== About this task ==
Among the entries, find each line that includes the string "computer" and list it.

== Input material ==
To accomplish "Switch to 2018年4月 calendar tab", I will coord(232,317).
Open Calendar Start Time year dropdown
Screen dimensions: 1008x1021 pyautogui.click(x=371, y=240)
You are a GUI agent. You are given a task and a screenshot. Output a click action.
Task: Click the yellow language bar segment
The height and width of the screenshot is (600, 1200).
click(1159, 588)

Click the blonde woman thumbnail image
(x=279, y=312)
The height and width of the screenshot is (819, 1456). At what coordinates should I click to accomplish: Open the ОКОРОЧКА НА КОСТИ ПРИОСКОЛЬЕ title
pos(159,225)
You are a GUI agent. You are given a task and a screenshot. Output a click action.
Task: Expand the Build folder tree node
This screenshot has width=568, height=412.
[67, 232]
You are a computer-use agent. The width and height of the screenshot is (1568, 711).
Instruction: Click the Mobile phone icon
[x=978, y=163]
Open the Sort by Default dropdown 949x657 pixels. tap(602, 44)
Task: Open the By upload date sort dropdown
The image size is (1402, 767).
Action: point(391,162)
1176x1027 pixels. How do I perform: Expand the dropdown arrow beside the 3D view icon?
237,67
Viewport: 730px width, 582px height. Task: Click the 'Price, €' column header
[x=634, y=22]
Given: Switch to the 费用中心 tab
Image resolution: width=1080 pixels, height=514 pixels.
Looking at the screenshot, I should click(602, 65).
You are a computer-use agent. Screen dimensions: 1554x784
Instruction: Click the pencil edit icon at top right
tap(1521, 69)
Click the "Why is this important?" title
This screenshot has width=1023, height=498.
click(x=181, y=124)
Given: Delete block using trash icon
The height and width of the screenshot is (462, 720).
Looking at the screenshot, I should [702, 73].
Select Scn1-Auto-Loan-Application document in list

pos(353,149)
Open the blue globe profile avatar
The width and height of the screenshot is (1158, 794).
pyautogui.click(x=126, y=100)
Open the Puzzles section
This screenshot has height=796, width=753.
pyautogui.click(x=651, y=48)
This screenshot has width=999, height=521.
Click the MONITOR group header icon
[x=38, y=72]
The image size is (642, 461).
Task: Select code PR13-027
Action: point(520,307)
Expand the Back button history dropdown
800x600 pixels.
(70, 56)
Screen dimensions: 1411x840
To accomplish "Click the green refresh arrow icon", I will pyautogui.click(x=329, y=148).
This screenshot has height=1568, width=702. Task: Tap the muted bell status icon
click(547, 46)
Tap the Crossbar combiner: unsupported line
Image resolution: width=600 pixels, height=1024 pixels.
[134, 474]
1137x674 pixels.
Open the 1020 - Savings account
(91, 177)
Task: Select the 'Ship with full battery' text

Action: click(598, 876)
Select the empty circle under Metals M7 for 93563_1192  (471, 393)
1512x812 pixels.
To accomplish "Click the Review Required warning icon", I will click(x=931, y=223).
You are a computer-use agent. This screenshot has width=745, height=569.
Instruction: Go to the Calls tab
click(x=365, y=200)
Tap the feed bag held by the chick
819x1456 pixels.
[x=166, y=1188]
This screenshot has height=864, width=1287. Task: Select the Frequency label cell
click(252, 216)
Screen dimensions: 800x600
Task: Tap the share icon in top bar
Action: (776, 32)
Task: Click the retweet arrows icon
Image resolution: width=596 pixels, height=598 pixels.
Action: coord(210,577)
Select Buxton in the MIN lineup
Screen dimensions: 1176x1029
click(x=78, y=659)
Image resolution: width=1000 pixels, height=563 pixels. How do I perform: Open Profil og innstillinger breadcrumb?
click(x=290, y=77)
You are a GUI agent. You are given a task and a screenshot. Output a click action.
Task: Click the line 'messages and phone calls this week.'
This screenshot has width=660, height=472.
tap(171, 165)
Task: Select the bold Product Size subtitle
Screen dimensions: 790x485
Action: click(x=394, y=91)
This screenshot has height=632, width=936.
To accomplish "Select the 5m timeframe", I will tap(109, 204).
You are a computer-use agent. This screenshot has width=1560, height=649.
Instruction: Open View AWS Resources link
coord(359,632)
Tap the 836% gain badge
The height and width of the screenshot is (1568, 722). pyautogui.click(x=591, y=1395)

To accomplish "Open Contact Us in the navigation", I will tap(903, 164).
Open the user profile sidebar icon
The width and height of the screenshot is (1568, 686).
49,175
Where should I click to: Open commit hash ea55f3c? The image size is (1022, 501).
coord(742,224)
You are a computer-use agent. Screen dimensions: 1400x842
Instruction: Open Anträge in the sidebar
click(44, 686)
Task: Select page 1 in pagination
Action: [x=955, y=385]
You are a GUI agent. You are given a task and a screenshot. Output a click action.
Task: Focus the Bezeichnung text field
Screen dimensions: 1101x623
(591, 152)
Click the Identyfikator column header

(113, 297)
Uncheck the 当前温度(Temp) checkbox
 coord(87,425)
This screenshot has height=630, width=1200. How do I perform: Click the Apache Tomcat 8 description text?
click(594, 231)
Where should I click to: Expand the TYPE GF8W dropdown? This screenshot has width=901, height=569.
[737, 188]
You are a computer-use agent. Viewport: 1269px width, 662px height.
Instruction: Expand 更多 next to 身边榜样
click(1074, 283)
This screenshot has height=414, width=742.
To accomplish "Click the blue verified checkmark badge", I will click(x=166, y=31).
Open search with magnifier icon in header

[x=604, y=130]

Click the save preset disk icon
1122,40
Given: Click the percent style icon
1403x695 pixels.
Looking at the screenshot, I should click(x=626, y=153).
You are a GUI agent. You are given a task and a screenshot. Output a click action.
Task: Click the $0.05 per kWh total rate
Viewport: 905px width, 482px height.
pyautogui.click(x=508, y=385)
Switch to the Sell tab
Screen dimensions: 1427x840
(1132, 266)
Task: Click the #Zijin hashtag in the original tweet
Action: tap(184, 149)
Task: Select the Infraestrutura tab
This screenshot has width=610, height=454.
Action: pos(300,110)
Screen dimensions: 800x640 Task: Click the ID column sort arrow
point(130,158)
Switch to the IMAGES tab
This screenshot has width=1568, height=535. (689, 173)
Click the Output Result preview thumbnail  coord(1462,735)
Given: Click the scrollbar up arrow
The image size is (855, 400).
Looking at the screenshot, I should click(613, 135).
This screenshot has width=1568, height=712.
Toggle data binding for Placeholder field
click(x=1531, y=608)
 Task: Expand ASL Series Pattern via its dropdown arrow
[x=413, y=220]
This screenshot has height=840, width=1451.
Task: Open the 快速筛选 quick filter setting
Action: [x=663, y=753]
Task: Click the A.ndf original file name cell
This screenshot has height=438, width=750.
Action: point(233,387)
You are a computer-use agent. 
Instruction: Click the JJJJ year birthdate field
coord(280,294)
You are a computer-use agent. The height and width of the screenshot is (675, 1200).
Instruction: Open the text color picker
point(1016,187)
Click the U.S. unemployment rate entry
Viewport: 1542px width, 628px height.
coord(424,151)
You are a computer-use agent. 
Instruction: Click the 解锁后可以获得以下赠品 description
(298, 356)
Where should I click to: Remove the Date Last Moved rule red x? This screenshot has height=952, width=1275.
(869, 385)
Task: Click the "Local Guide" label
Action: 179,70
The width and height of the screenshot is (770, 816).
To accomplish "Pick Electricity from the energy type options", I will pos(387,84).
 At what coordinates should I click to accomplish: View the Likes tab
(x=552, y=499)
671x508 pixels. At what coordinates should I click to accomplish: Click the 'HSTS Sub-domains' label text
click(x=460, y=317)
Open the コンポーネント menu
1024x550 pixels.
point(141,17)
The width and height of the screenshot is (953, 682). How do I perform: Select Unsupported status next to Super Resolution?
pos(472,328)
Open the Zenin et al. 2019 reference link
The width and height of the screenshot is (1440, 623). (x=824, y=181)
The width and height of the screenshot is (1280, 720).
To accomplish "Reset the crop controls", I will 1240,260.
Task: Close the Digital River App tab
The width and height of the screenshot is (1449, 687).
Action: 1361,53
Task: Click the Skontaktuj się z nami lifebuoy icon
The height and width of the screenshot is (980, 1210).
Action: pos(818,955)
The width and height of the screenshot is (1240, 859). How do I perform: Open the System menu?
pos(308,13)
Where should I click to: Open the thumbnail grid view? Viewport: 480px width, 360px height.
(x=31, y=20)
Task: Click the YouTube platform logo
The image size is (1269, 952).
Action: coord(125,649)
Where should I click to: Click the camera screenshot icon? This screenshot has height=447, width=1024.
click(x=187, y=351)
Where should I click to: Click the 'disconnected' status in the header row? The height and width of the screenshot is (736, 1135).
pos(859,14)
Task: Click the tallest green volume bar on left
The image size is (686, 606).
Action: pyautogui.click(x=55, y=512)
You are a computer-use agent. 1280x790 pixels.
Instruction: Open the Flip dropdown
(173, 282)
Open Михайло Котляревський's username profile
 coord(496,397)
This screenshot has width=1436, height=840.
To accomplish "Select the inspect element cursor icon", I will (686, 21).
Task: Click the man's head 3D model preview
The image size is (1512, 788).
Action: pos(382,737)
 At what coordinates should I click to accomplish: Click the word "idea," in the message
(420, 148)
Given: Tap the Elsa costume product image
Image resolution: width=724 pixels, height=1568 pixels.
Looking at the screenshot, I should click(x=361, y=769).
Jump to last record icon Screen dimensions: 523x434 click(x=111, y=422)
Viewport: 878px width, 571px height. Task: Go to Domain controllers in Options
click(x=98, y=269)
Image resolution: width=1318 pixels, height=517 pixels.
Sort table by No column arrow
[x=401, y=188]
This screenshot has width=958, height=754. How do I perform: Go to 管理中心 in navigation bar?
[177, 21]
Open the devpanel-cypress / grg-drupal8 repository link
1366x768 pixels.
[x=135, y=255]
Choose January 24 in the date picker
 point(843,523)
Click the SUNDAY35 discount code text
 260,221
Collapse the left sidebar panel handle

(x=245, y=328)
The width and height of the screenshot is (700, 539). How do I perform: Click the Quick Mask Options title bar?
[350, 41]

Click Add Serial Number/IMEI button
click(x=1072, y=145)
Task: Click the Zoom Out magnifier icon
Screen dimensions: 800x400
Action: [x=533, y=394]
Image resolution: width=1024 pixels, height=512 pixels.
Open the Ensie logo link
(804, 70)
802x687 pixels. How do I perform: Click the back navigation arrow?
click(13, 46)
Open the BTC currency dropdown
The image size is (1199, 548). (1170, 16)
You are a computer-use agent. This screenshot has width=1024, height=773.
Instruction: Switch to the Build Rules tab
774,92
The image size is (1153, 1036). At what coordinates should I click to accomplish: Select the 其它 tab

== Problem solution ==
You are a computer-use agent. The width and height of the screenshot is (1568, 711).
You are a computer-use agent. Screen dimensions: 1554x784
You are a computer-use agent. This screenshot has width=745, height=569.
You are a computer-use agent. This screenshot has width=1560, height=649.
You are a computer-use agent. Screen dimensions: 1400x842
You are a computer-use agent. Viewport: 1269px width, 662px height.
You are a computer-use agent. 
You are a computer-use agent. The height and width of the screenshot is (675, 1200).
You are a computer-use agent. 
You are a computer-use agent. 1280x790 pixels.
You are a computer-use agent. This screenshot has width=1024, height=773.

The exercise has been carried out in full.